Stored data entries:

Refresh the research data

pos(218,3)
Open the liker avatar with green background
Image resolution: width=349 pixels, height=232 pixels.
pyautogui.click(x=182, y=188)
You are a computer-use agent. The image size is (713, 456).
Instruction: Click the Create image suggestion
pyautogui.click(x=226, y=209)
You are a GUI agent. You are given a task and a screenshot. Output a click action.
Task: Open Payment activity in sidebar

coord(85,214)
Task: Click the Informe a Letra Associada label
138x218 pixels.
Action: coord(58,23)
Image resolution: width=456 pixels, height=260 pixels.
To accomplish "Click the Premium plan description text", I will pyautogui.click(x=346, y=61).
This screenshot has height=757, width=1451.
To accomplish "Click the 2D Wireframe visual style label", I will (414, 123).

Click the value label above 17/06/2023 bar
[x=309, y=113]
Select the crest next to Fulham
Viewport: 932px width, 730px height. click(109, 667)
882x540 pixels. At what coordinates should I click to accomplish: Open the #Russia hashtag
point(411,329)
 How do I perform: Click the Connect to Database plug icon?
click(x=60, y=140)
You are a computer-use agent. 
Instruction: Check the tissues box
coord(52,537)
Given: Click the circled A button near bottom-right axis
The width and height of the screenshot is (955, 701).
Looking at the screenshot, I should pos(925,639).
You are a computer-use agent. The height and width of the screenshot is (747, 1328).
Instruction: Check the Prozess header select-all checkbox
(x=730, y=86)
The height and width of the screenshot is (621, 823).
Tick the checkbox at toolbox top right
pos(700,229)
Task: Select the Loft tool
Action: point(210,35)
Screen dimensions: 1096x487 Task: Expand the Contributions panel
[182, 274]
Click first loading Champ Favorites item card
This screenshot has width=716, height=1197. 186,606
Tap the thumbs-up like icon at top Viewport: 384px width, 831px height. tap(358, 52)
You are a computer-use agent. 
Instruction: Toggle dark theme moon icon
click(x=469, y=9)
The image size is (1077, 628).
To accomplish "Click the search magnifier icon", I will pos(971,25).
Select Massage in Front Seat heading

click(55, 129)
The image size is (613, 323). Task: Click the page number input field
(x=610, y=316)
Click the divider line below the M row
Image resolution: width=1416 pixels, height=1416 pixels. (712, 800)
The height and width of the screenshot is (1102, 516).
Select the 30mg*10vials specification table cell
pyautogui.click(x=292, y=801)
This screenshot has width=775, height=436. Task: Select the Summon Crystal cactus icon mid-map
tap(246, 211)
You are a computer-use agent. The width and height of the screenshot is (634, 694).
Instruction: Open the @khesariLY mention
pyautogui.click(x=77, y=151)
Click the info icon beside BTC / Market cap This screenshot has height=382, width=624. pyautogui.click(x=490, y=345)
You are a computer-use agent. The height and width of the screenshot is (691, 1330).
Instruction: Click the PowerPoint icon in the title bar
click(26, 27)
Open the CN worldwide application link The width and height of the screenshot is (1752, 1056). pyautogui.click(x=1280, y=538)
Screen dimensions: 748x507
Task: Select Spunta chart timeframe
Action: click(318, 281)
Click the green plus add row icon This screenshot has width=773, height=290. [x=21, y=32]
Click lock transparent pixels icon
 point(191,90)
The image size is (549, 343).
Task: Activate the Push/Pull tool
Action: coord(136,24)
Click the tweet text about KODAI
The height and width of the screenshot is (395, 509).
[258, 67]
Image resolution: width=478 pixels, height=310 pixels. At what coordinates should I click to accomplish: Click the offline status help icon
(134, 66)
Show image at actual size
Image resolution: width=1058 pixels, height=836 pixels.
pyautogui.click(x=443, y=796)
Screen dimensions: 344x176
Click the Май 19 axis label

### Your instructions
Among the records above, repeat exactly the line with "Instruction: Click the Create", the line with "Tap the thumbs-up", and every line in between, and only those.

### Reply to the task
Instruction: Click the Create image suggestion
pyautogui.click(x=226, y=209)
You are a GUI agent. You are given a task and a screenshot. Output a click action.
Task: Open Payment activity in sidebar

coord(85,214)
Task: Click the Informe a Letra Associada label
138x218 pixels.
Action: coord(58,23)
Image resolution: width=456 pixels, height=260 pixels.
To accomplish "Click the Premium plan description text", I will pyautogui.click(x=346, y=61).
This screenshot has height=757, width=1451.
To accomplish "Click the 2D Wireframe visual style label", I will (414, 123).

Click the value label above 17/06/2023 bar
[x=309, y=113]
Select the crest next to Fulham
Viewport: 932px width, 730px height. click(109, 667)
882x540 pixels. At what coordinates should I click to accomplish: Open the #Russia hashtag
point(411,329)
 How do I perform: Click the Connect to Database plug icon?
click(x=60, y=140)
You are a computer-use agent. 
Instruction: Check the tissues box
coord(52,537)
Given: Click the circled A button near bottom-right axis
The width and height of the screenshot is (955, 701).
Looking at the screenshot, I should pos(925,639).
You are a computer-use agent. The height and width of the screenshot is (747, 1328).
Instruction: Check the Prozess header select-all checkbox
(x=730, y=86)
The height and width of the screenshot is (621, 823).
Tick the checkbox at toolbox top right
pos(700,229)
Task: Select the Loft tool
Action: point(210,35)
Screen dimensions: 1096x487 Task: Expand the Contributions panel
[182, 274]
Click first loading Champ Favorites item card
This screenshot has width=716, height=1197. 186,606
Tap the thumbs-up like icon at top Viewport: 384px width, 831px height. tap(358, 52)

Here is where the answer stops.